RelayRL Algorithms
MultiAgent Deep Reinforcement Learning Algorithms
Status: Under active development, numerous changes and refinements in the coming updates will be made to the algorithms based on integration testing and benchmarking!
Overview
relayrl_algorithms is the training-focused crate in the RelayRL ecosystem. It provides Burn-based deep reinforcement learning algorithms and trainer facades for PPO/IPPO/MAPPO and REINFORCE/IREINFORCE/MAREINFORCE, along with the shared abstractions needed to ingest trajectories, run training steps, log epochs, and persist checkpoints. In practice, it is the place where the algorithm runtime lives, while relayrl_types supplies the common tensor, action data, and trajectory types used throughout the project.

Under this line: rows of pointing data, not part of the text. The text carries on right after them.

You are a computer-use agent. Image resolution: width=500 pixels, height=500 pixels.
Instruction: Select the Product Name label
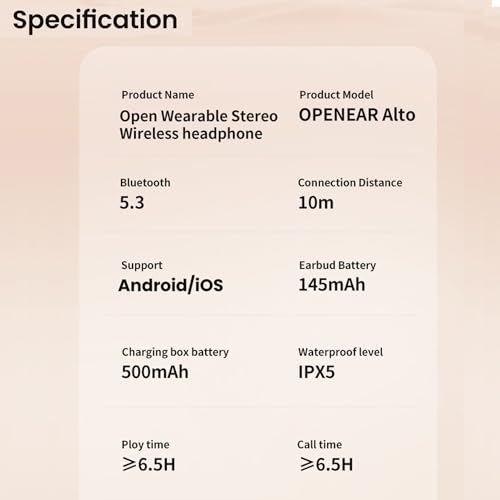point(158,95)
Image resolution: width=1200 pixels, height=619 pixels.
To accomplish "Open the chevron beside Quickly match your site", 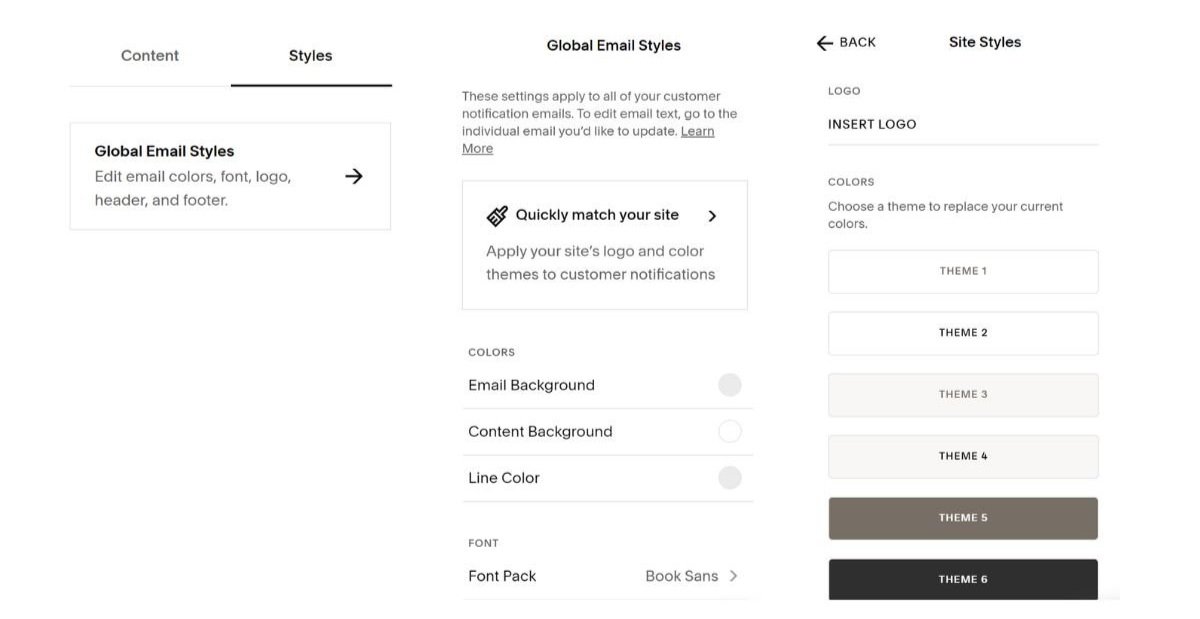I will tap(713, 214).
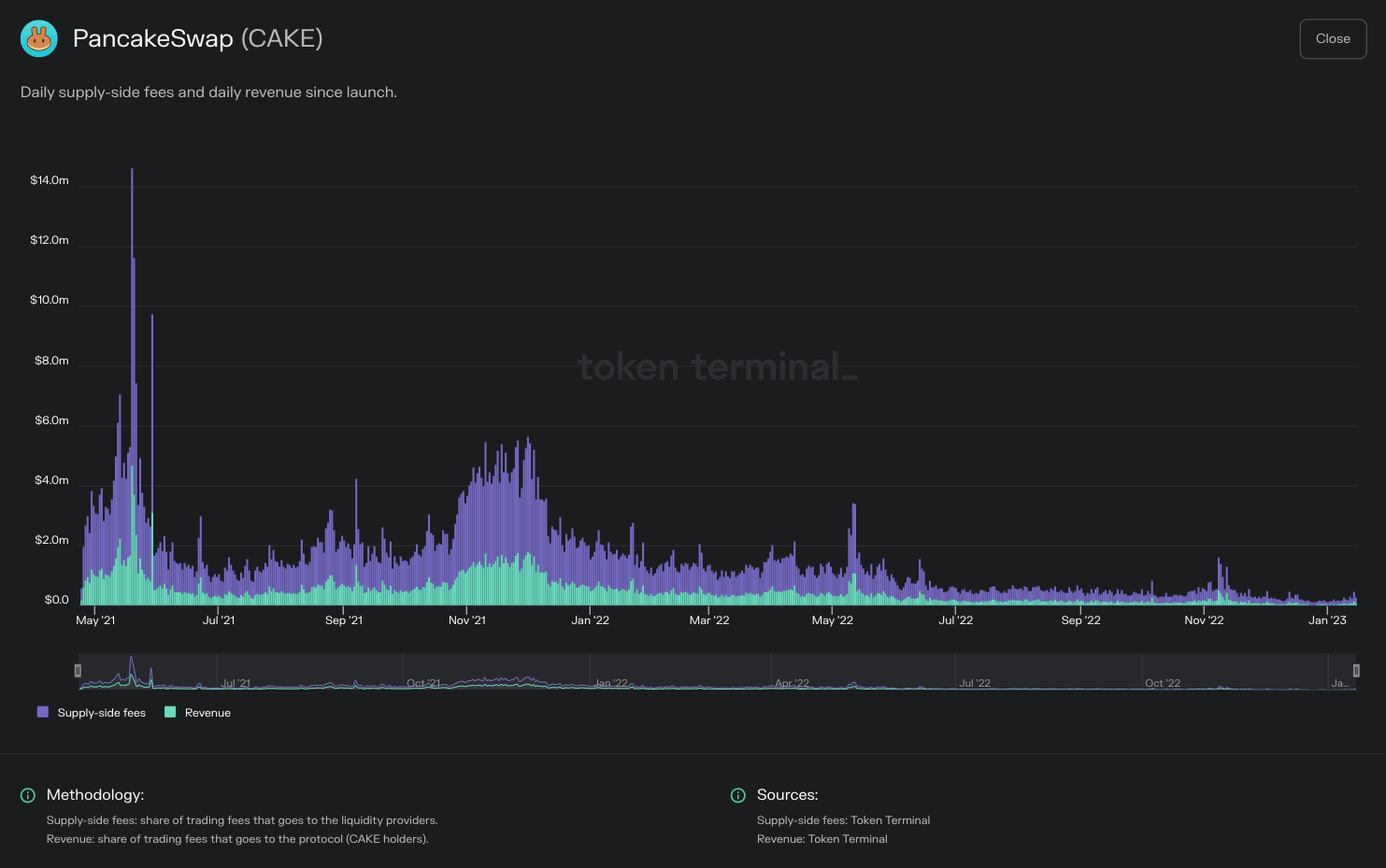Click the Oct '21 label in the overview timeline

(425, 683)
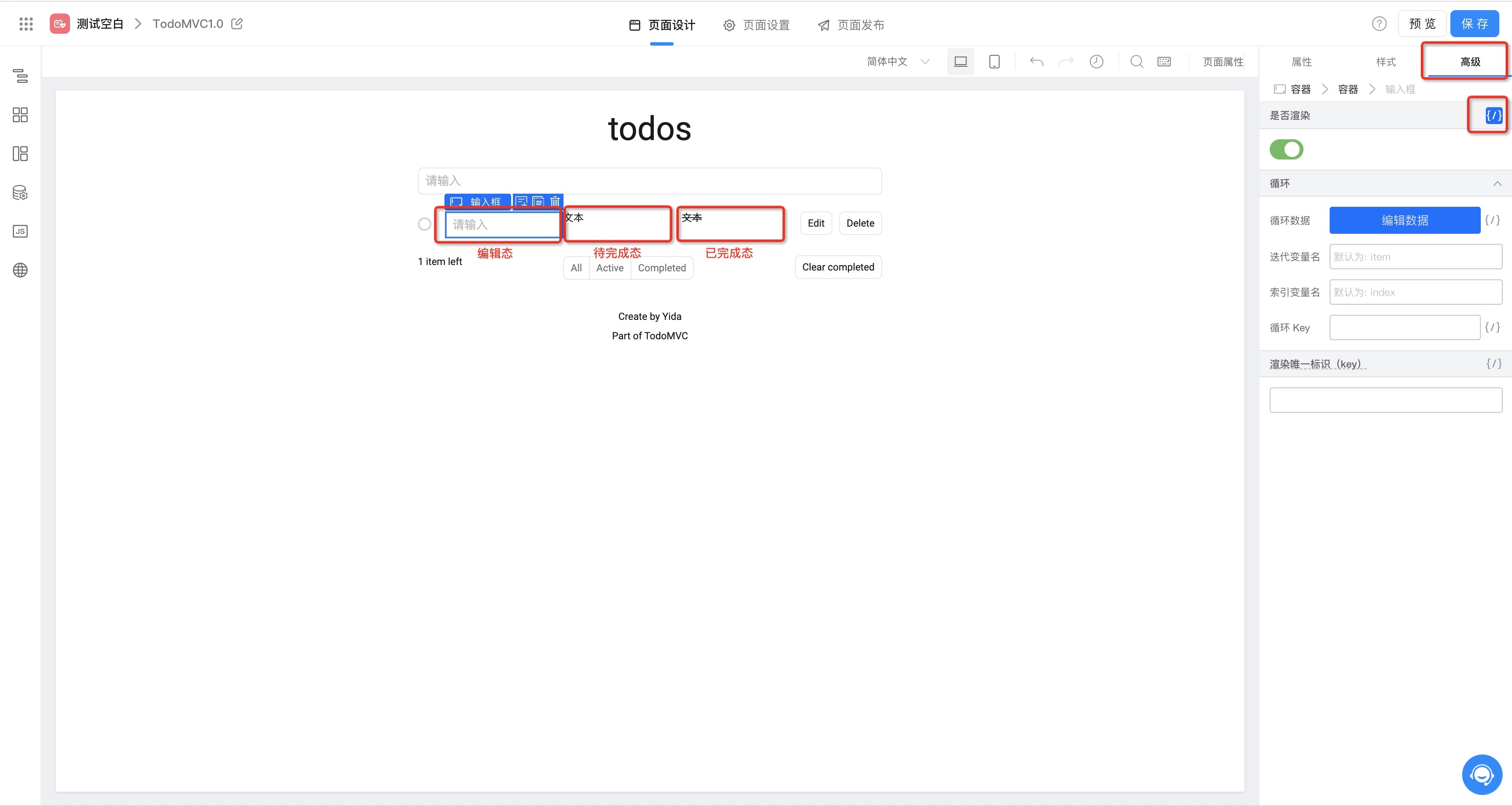This screenshot has height=806, width=1512.
Task: Open the data source panel icon
Action: pos(20,192)
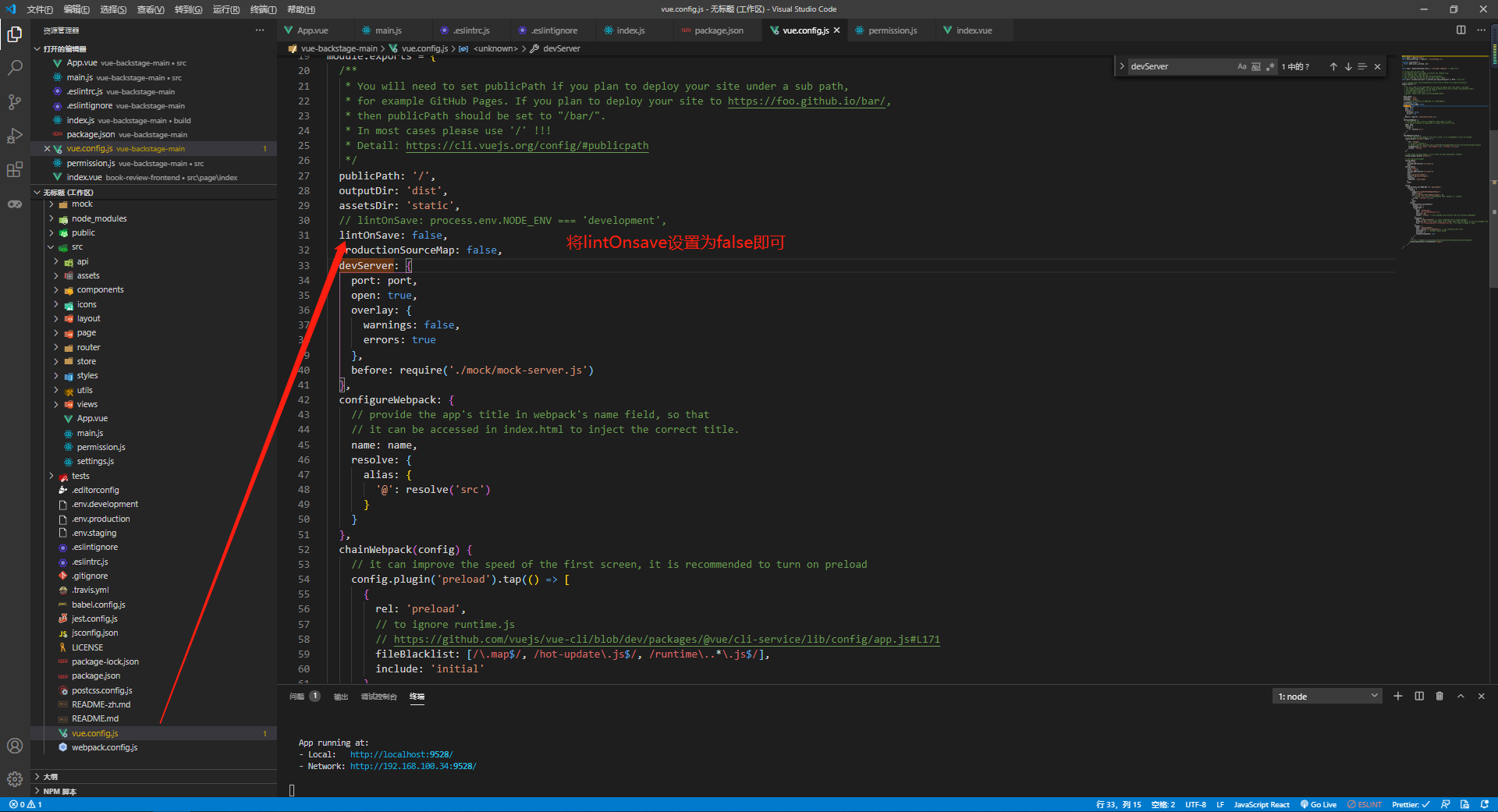This screenshot has height=812, width=1498.
Task: Expand the replace toggle in find widget
Action: (1122, 67)
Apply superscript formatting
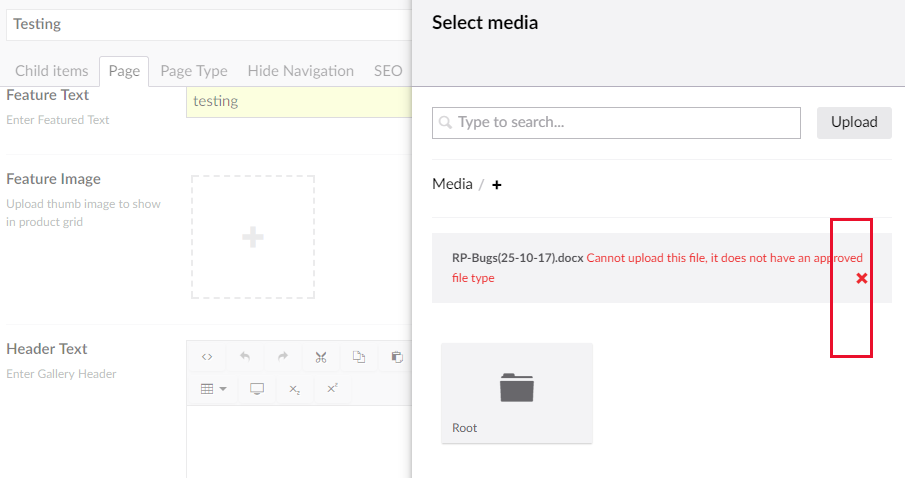This screenshot has height=478, width=905. (332, 389)
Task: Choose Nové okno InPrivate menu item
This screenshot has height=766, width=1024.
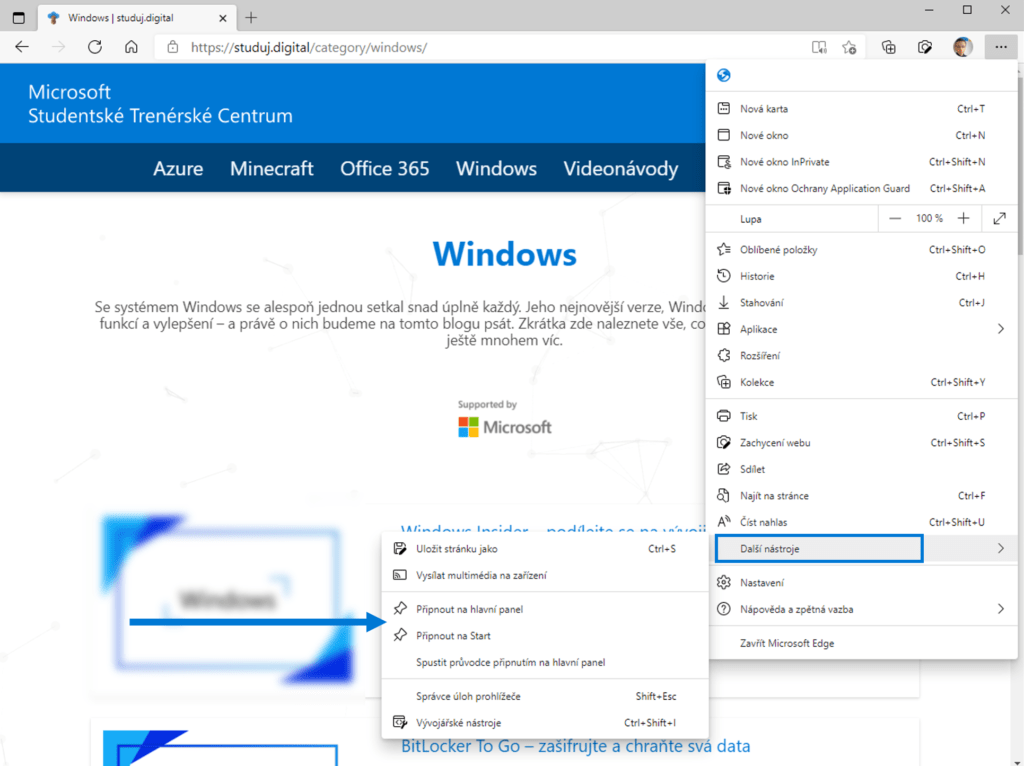Action: [x=784, y=162]
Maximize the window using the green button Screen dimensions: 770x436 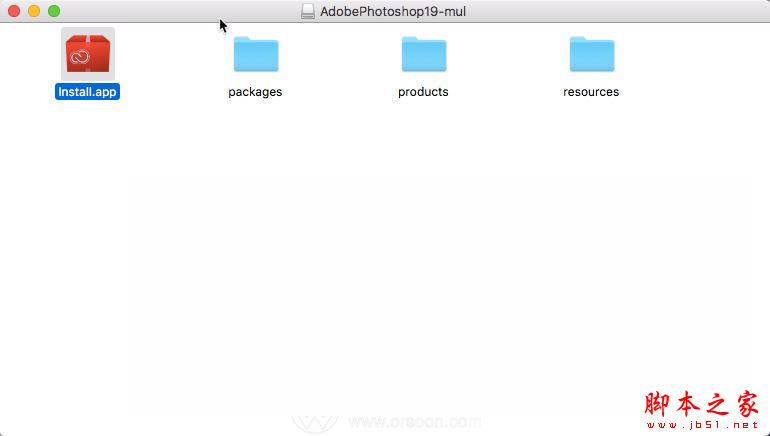coord(54,11)

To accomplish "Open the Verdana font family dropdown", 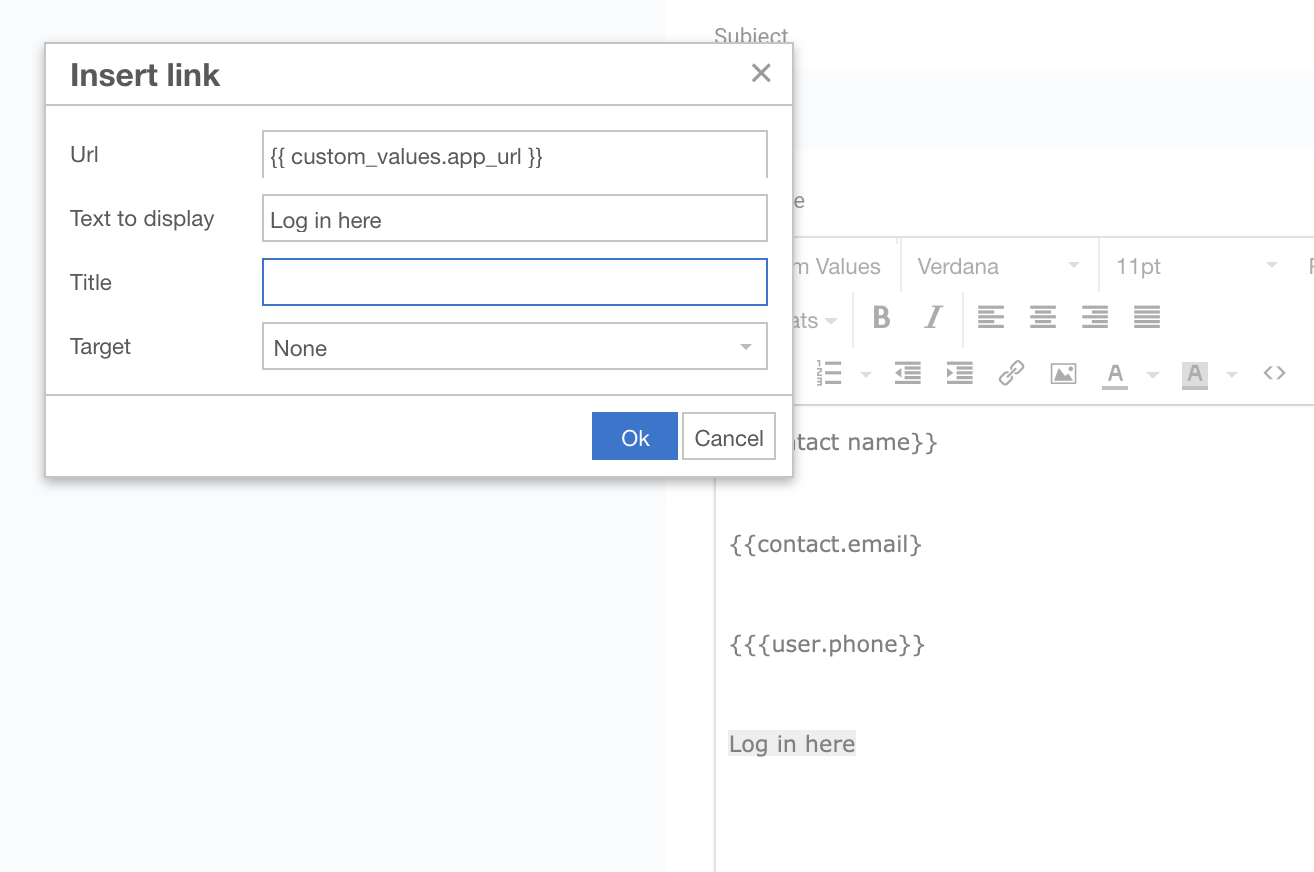I will tap(998, 266).
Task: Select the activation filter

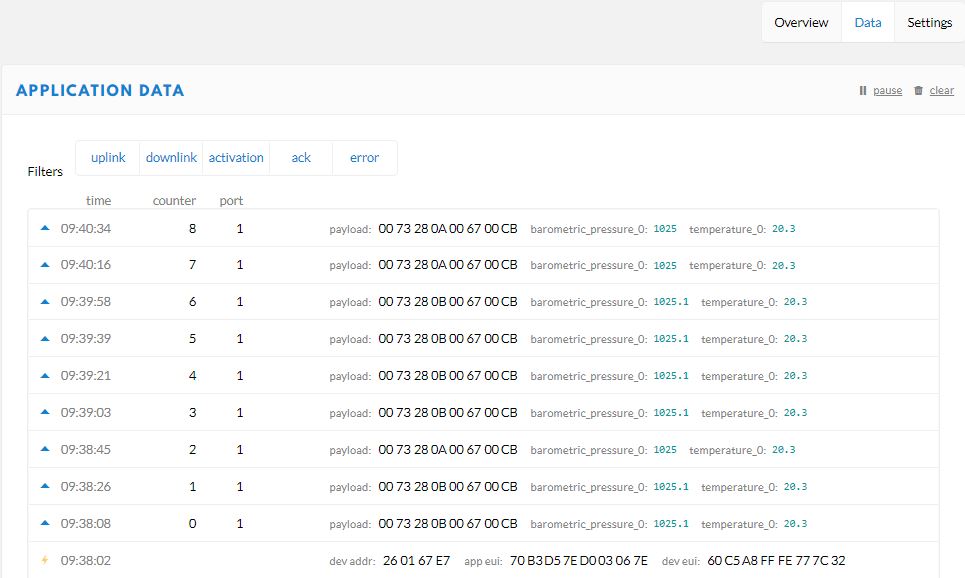Action: [236, 158]
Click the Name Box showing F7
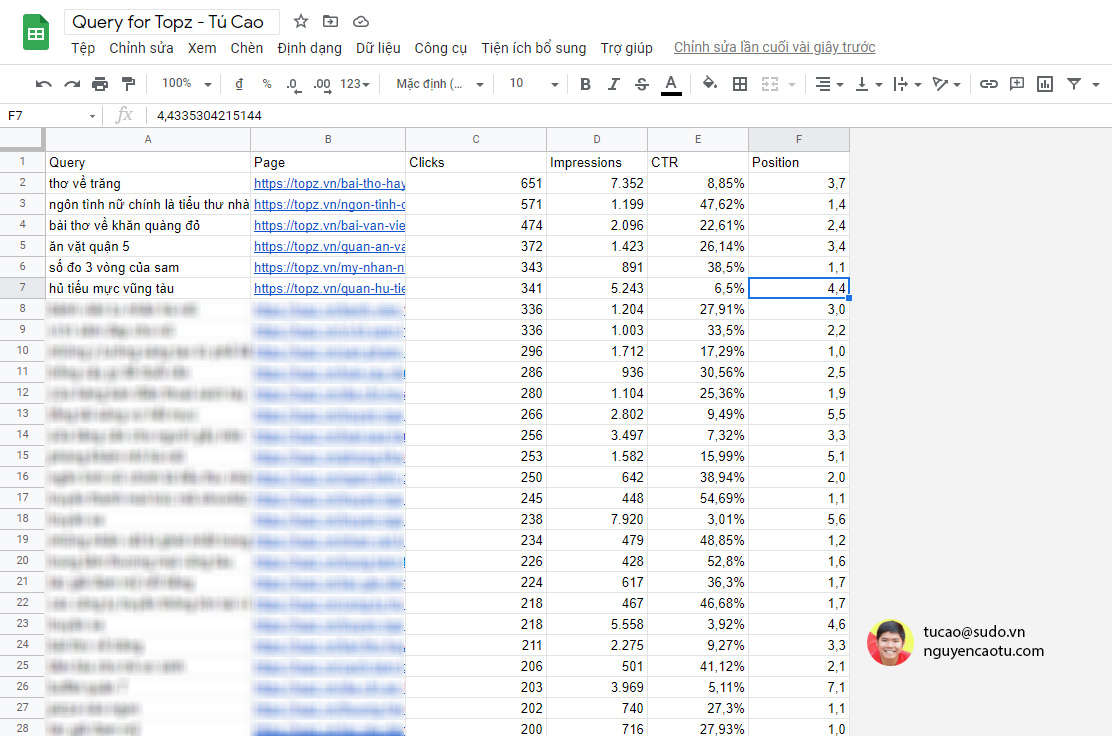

Within the larger RelayRL project, this crate is designed to pair naturally with relayrl_framework when you want RelayRL's runtime and utilization story: multi-actor orchestration, data collection, and the broader client-side workflow. At the same time, relayrl_algorithms is not coupled to the framework crate itself. It can be used independently in custom Rust training pipelines, as long as you provide the surrounding environment loop and trajectory flow expected by the trainer APIs.
This crate is still early-stage and under active development. The current 0.1.x surface is intended to be useful for integration work, experimentation, and benchmarking, but readers should expect continued API refinement as the framework integration story matures and additional algorithms are stabilized.